Welche Chancen und Risiken sind mit einem gesunden Aufwachsen verbunden?
Eine Chance liegt darin, dass durch die erfolgreiche Bewältigung eines Übergangs die Selbstwirksamkeit und damit die Kompetenzen des Kindes gestärkt werden. Eine weitere Chance - v.a. für Kinder aus belasteten, armutsbetroffenen Familien - ist die Erfahrung, dass die Einrichtung ein Schutz- und Erprobungsraum ist, in dem der Junge oder das Mädchen Entlastung in einer ansonsten belastetet Lebenswelt erhält. Das Kind erfährt weiterhin, sich in seinem Potenzial und in seiner Persönlichkeit zu entfalten, indem es neue Situationen kennenlernt und erlebt, wie ganz anders mit ihm/ ihr umgegangen wird. Eine dritte Chance, die sich aus der Bewältigung von Übergängen ergibt, ist die Einbindung in neue soziale Bezüge und das Hineinwachsen in Gemeinschaften.

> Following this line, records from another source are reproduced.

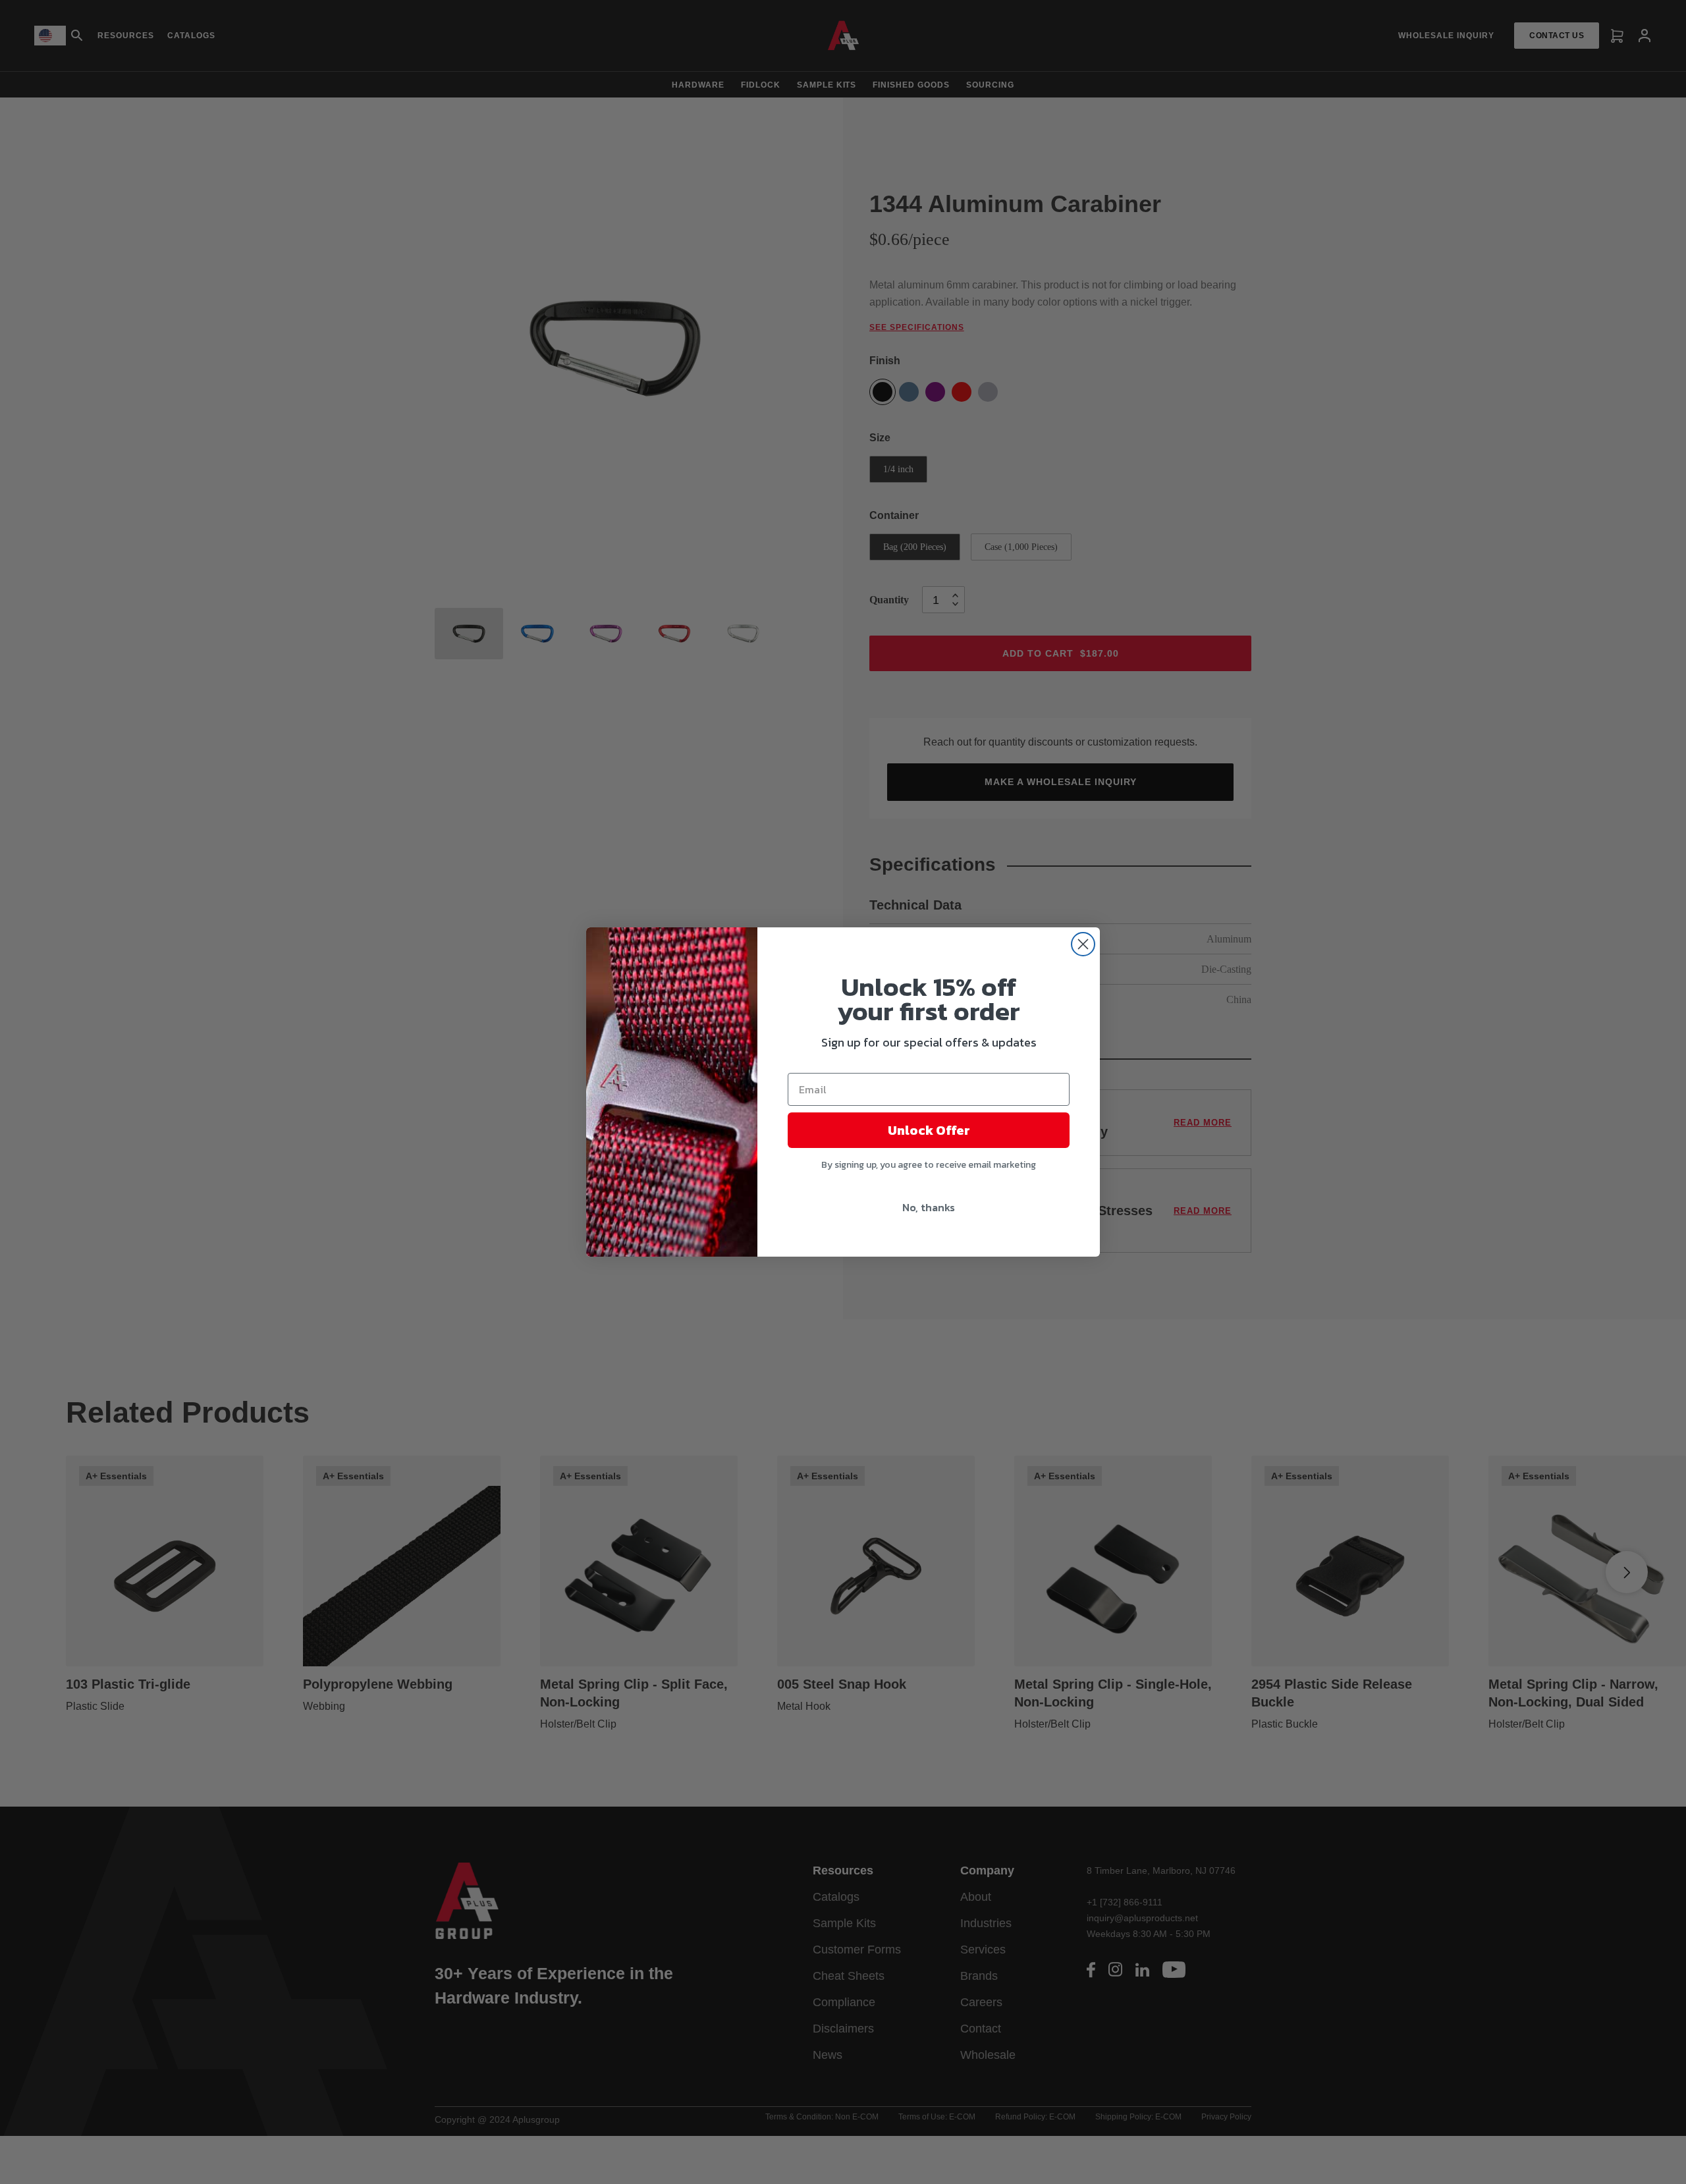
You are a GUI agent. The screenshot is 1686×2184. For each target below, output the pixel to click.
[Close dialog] (1083, 944)
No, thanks (928, 1207)
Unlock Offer (929, 1130)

Einrichtungen wie Kitas, Schulen etc. beeinflussen in hohem Maße, ob ein Übergang gelingt und die damit verbundenen Chancen genutzt werden können oder ob sich bestehende Benachteiligungen zu immer größeren Risiken auswachsen.
Wenn die Möglichkeiten von Eltern eingeschränkter sind, wenn die Eltern aufgrund der familiären Lage be- oder gar überlastet sind, dann wirkt sich das auf die Bindung zwischen Kind und Eltern mit Folgen auf die kindliche Persönlichkeitsentwicklung, die soziale Einbindung und das Verhalten aus. Werden solche Nachteile nicht aufgehoben, dann potenzieren sie sich über das Alleinlassen von Eltern und Kindern während der Übergänge, dann werden Chancen noch kleiner und Risiken noch größer. Wenn Einrichtungen dagegen Bedürfnisse und Bedarfe der Kinder wahrnehmen und sensibel darauf eingehen, öffnen sich Türen und ermöglichen damit wiederum Chancen.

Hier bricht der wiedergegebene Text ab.